Les négociations américano-iraniennes restent dans l'impasse concernant le traitement de 24 milliards de dollars d'avoirs iraniens gelés, maintenant le brut Brent au-dessus de 94 dollars le baril, les opérateurs évaluant le risque d'un échec qui pourrait maintenir le détroit d'Ormuz partiellement fermé.
« Le marché se concentre actuellement sur la question de savoir s'il y a des progrès concrets ou des revers dans les négociations américano-iraniennes, le ton et le contenu des déclarations des deux parties, ainsi que les mouvements physiques réels des pétroliers à travers la voie navigable », a déclaré Tim Waterer, analyste de marché en chef chez KCM Trade.
Les contrats à terme sur le brut Brent ont reculé de 53 cents à 94,45 dollars le baril mardi, tandis que le West Texas Intermediate a perdu 56 cents à 91,60 dollars, effaçant une partie des gains de 5 % de la séance précédente. Les deux références ont perdu plus de 16 % en mai, alors que les espoirs d'un accord de paix ont fluctué. Les exportations de pétrole brut américain ont grimpé à un record de 5,6 millions de barils par jour en mai, les raffineurs asiatiques et européens cherchant des alternatives à l'approvisionnement du Moyen-Orient, selon les estimations du suivi des navires publiées lundi.
La tranche de 24 milliards de dollars au cœur de l'impasse se trouve principalement dans des comptes qataris, représentant ce que les responsables iraniens considèrent comme la partie la plus accessible d'un total estimé à 100 milliards de dollars ou plus d'avoirs gelés. L'Iran exige la libération de 12 milliards de dollars par le biais de canaux contrôlés comme condition préalable à la signature d'un protocole d'accord, un mécanisme conçu pour répondre aux inquiétudes de Washington concernant un éventuel flux de liquidités vers des entités sanctionnées. L'administration Trump a rejeté toute mesure d'allègement général des sanctions ou de libération d'avoirs avant un accord formel, créant une impasse qui a eu des répercussions sur les marchés pétroliers.
Le détroit d'Ormuz reste le point de levier ultime
L'Iran a effectivement interrompu la quasi-totalité du trafic maritime non iranien à travers cette voie navigable depuis le début de la guerre, paralysant environ un cinquième des flux mondiaux de pétrole et de gaz naturel liquéfié et faisant grimper les prix de 50 % ou plus. Mohsen Rezaei, un haut conseiller militaire du guide suprême iranien Ali Khamenei, a décrit le détroit comme un moyen de dissuasion puissant sous le contrôle de Téhéran, déclarant qu'il devrait rester ouvert au commerce mais ne pas servir de plateforme de pression militaire.

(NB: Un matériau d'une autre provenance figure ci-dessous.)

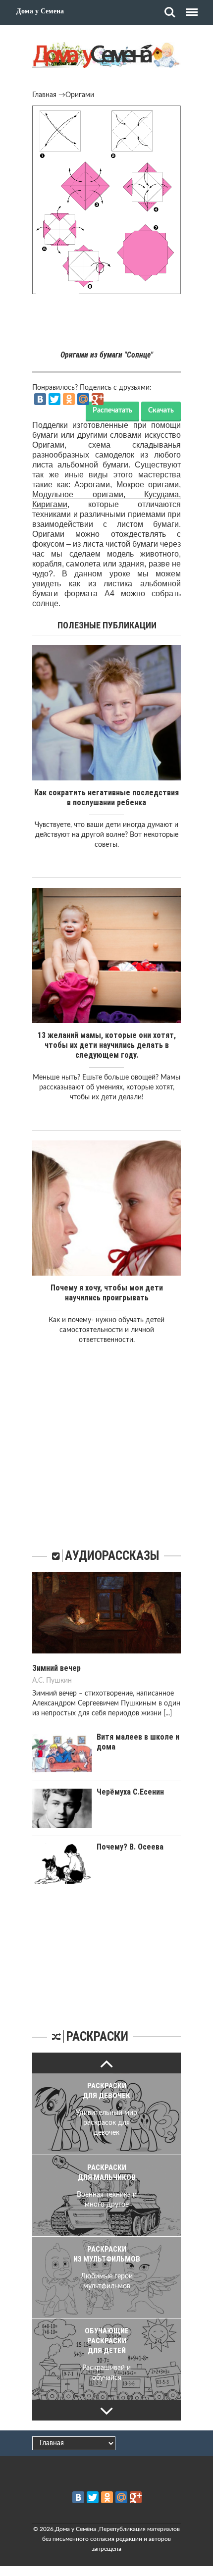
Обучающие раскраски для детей (107, 2340)
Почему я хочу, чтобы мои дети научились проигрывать (107, 1292)
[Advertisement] (106, 324)
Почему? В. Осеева (130, 1847)
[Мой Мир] (83, 399)
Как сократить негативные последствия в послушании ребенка (106, 797)
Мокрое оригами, (148, 484)
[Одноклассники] (69, 399)
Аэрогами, (95, 484)
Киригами (49, 504)
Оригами (79, 95)
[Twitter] (54, 399)
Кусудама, (162, 494)
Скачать (161, 410)
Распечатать (112, 410)
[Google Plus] (98, 399)
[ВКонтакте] (40, 399)
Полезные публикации (107, 625)
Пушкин (59, 1680)
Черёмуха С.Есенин (130, 1792)
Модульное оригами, (88, 494)
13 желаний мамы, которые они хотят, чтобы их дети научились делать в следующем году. (107, 1045)
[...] (167, 1713)
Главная (44, 95)
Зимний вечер (56, 1668)
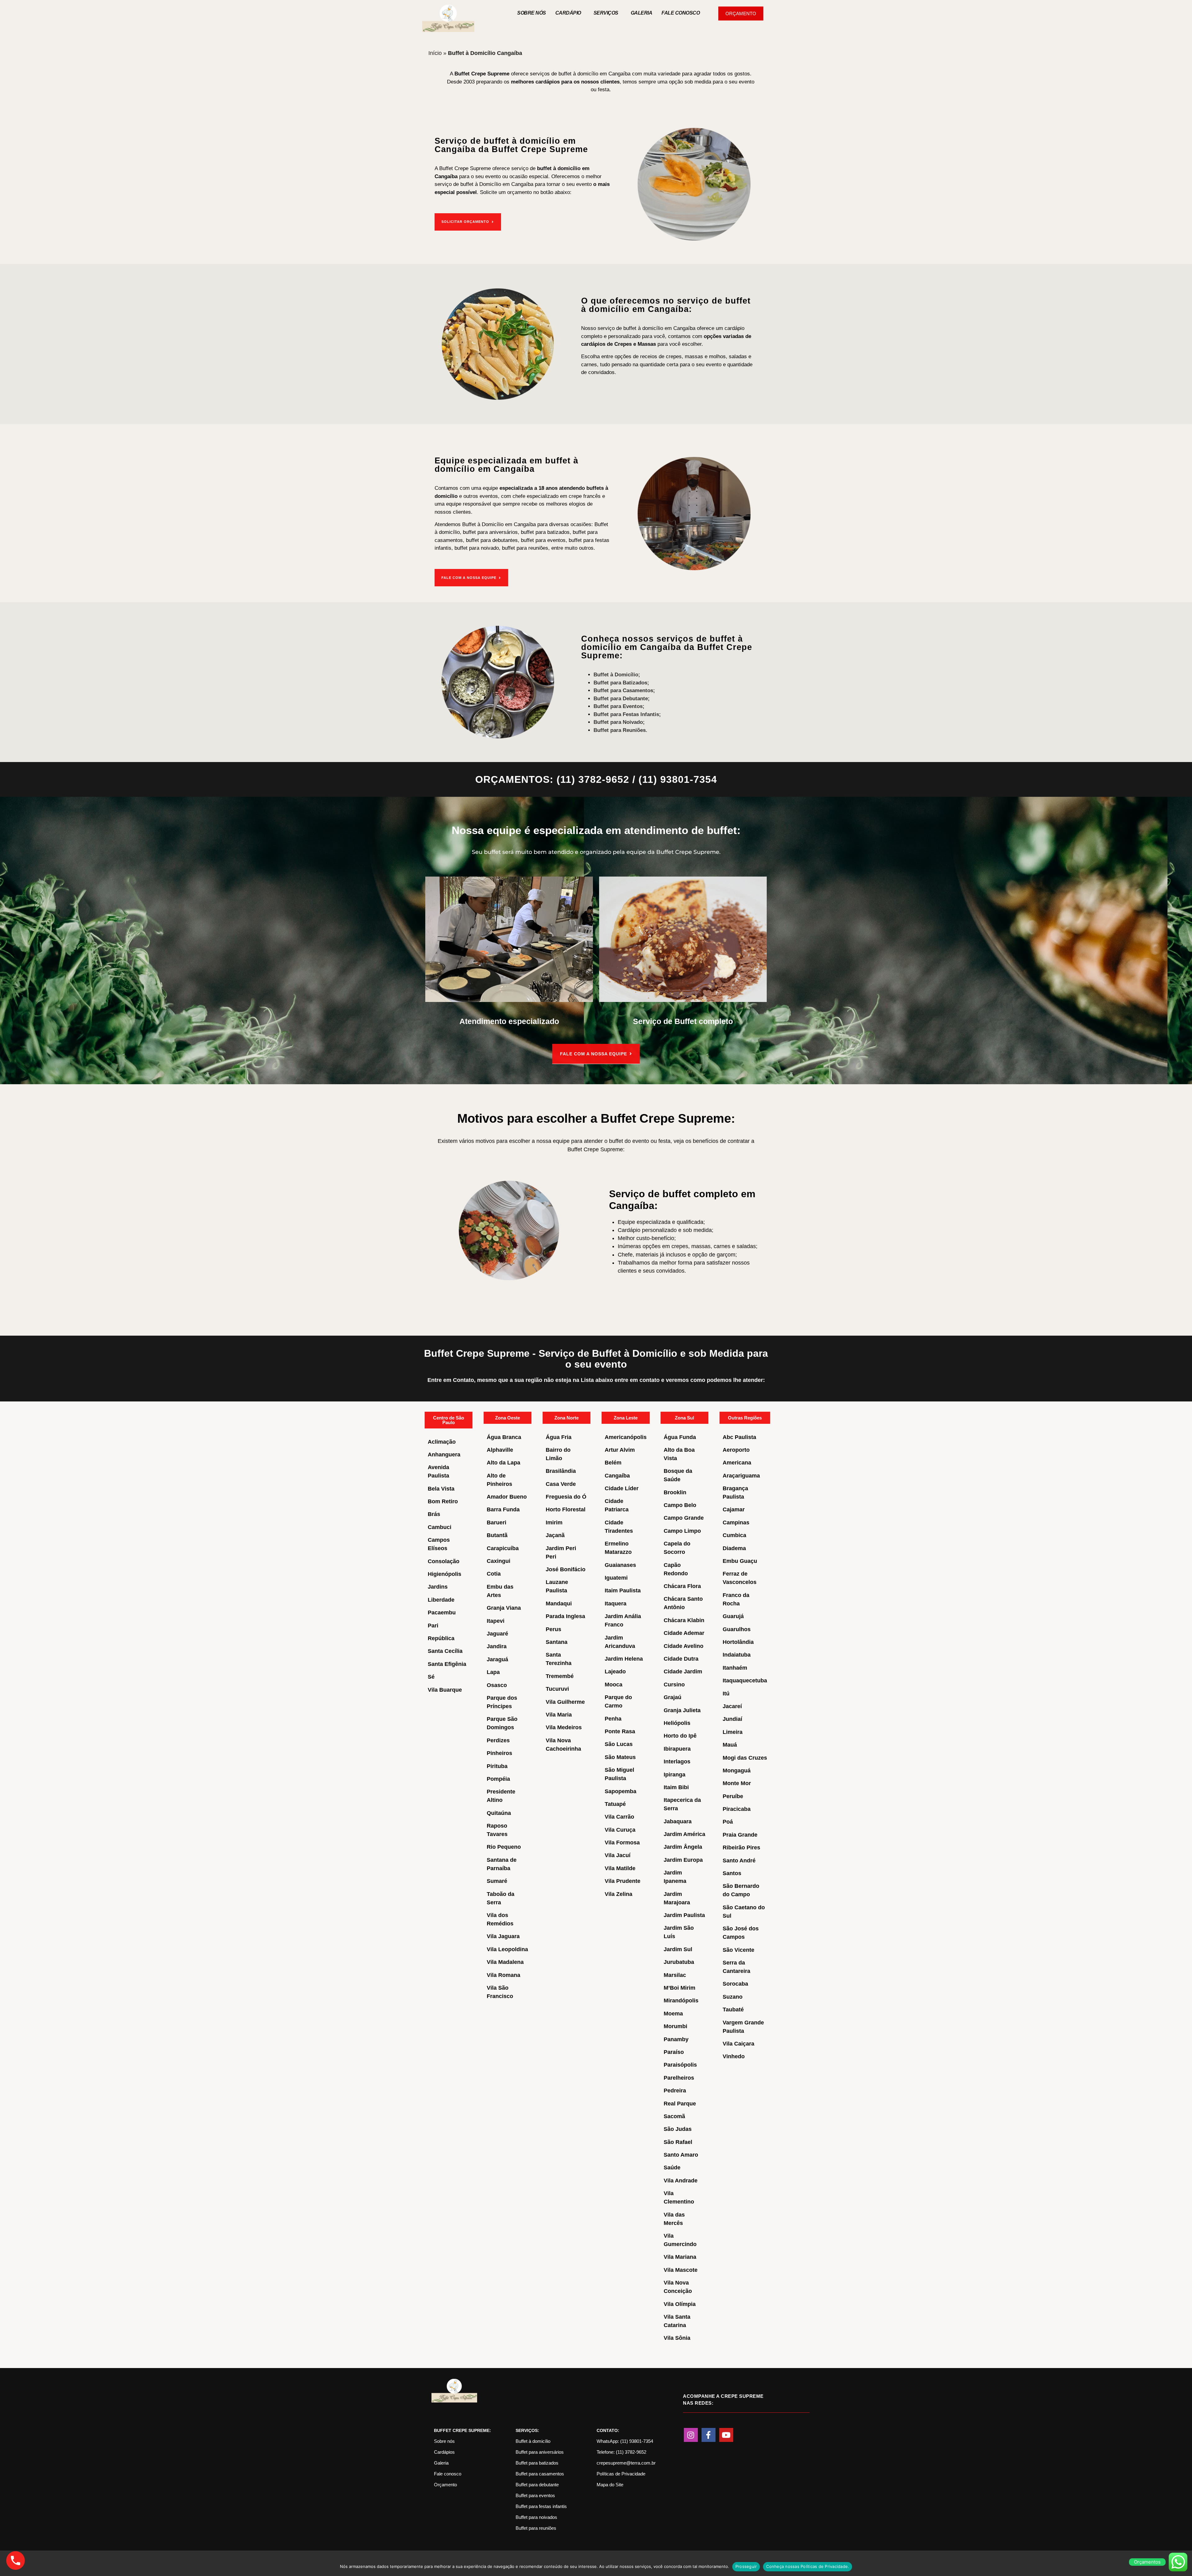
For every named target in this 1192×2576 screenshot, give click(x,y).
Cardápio (568, 13)
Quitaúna (499, 1813)
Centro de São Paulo (448, 1420)
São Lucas (619, 1744)
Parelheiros (679, 2078)
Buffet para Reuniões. (620, 730)
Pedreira (675, 2090)
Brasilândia (561, 1471)
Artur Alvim (620, 1450)
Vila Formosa (622, 1842)
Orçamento (445, 2484)
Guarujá (733, 1616)
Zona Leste (626, 1417)
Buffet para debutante (537, 2484)
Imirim (554, 1522)
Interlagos (677, 1761)
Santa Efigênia (447, 1664)
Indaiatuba (737, 1655)
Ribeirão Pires (741, 1847)
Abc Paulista (739, 1437)
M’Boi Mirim (679, 1988)
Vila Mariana (680, 2257)
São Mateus (620, 1757)
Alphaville (500, 1450)
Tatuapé (615, 1804)
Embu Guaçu (740, 1561)
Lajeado (615, 1671)
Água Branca (504, 1437)
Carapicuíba (503, 1548)
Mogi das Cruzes (745, 1758)
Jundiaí (732, 1719)
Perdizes (498, 1740)
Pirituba (497, 1766)
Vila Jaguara (503, 1936)
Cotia (494, 1574)
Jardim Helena (624, 1659)
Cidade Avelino (683, 1646)
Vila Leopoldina (507, 1949)
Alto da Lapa (503, 1462)
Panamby (676, 2039)
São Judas (678, 2129)
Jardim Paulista (684, 1915)
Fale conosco (447, 2473)
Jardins (438, 1587)
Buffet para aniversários (540, 2452)
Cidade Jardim (683, 1671)
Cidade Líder (622, 1488)
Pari (433, 1625)
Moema (673, 2013)
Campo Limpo (682, 1531)
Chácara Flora (682, 1586)
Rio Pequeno (504, 1847)
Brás (434, 1514)
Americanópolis (626, 1437)
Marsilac (675, 1975)
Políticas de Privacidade (621, 2473)
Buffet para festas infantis (541, 2506)
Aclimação (442, 1442)
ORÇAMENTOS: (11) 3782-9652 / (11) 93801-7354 (596, 779)
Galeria (641, 13)
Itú (726, 1693)
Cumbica (734, 1535)
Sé (431, 1677)
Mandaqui (559, 1603)
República (441, 1638)
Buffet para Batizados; (621, 683)
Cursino (674, 1684)
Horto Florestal (565, 1509)
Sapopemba (620, 1791)
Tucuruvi (557, 1689)
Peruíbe (733, 1796)
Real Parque (680, 2103)
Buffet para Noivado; (619, 722)
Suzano (733, 1997)
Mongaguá (737, 1770)
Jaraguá (497, 1659)
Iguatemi (616, 1578)
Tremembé (560, 1676)
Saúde (672, 2167)
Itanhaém (735, 1668)
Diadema (734, 1548)
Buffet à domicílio (533, 2441)
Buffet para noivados (536, 2517)
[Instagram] (691, 2435)
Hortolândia (738, 1642)
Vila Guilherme (565, 1702)
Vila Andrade (681, 2180)
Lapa (493, 1672)
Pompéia (498, 1779)
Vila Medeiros (564, 1727)
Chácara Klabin (684, 1620)
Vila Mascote (681, 2270)
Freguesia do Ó (566, 1497)
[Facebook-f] (709, 2435)
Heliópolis (677, 1723)
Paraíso (674, 2052)
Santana (556, 1642)
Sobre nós (531, 13)
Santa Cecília (445, 1651)
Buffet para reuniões (536, 2528)
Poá (728, 1822)
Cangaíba (617, 1476)
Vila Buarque (445, 1690)
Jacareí (732, 1706)
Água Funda (680, 1437)
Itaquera (615, 1603)
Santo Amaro (681, 2155)
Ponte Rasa (620, 1731)
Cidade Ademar (684, 1633)
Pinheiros (499, 1753)
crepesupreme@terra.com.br (626, 2462)
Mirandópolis (681, 2000)
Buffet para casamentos (540, 2473)
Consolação (443, 1561)
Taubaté (733, 2009)
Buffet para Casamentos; (624, 690)
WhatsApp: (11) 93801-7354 (625, 2441)
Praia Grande (740, 1835)
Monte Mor (737, 1783)
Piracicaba (737, 1809)
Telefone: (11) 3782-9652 (621, 2452)
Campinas (736, 1522)
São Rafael (678, 2142)
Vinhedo (734, 2056)
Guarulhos (737, 1629)
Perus (553, 1629)
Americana (737, 1462)
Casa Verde (561, 1484)
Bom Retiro (443, 1501)
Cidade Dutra (681, 1659)
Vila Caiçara (738, 2044)
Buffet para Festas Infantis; (627, 714)
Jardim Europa (683, 1860)
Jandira (497, 1646)
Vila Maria (559, 1715)
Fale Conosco (680, 13)
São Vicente (738, 1950)
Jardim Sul (678, 1949)
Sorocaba (735, 1984)
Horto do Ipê (680, 1736)
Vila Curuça (620, 1830)
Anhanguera (444, 1454)
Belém (613, 1462)
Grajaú (672, 1697)
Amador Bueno (507, 1497)
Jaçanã (555, 1535)
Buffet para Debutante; (622, 699)
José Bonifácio (565, 1569)
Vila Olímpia (680, 2304)
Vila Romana (503, 1975)
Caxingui (498, 1561)
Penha (613, 1719)
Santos (732, 1873)
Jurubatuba (679, 1962)
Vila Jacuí (617, 1855)
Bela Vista (441, 1489)
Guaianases (620, 1565)
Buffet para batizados (537, 2462)
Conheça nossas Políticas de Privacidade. (807, 2566)
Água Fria (558, 1437)
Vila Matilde (620, 1868)
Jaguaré (497, 1634)
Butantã (497, 1535)
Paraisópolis (680, 2065)
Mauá (730, 1745)
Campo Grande (684, 1518)
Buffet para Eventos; (619, 706)
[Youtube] (726, 2435)
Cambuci (439, 1527)
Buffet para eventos (535, 2495)
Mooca (613, 1684)
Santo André (739, 1860)
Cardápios (444, 2452)
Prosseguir (746, 2566)
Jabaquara (678, 1821)
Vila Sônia (677, 2338)
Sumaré (497, 1881)
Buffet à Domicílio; (617, 675)
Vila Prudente (622, 1881)
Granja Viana (504, 1608)
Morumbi (675, 2026)
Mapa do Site (610, 2484)
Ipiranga (674, 1774)
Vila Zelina (618, 1894)
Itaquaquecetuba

Des responsables du secteur maritime réunis à Athènes lundi ont déclaré que tout accord de paix devrait offrir des règles claires permettant aux navires de reprendre leurs activités normales à travers le détroit. Un cessez-le-feu fragile, négocié par le Pakistan, est entré en vigueur en avril après que des frappes américaines et israéliennes sur l'Iran ont déclenché des attaques de représailles et la fermeture temporaire de la voie navigable, mais les négociations en vue d'un accord plus large restent fragiles.
La dernière fois qu'un mécanisme similaire de libération d'avoirs a été utilisé, dans le cadre d'un échange de prisonniers en 2023 qui a débloqué environ 6 milliards de dollars de fonds iraniens gelés via des comptes qataris, cela a suscité de vives critiques de la part des républicains au Congrès, qui ont estimé qu'il s'agissait d'une rançon. Cette réalité politique rend toute administration actuelle profondément réticente à répéter ce scénario, alors même que la position de négociation de l'Iran se durcit.
Si les négociations aboutissent à une libération même partielle des avoirs, cela signalerait un réchauffement des relations qui pourrait éventuellement ramener les exportations de pétrole iranien sur les marchés mondiaux, exerçant une pression à la baisse sur les prix. Si les négociations s'effondrent complètement, l'inverse s'applique, avec le risque supplémentaire d'une escalade militaire qui pourrait perturber davantage les voies maritimes du Golfe. Le président Donald Trump a déclaré lundi qu'il s'attendait à ce qu'un accord prolonge le cessez-le-feu et rouvre le détroit d'Ormuz « dans la semaine à venir », bien que son administration n'ait fourni aucun calendrier pour résoudre le différend sur les avoirs.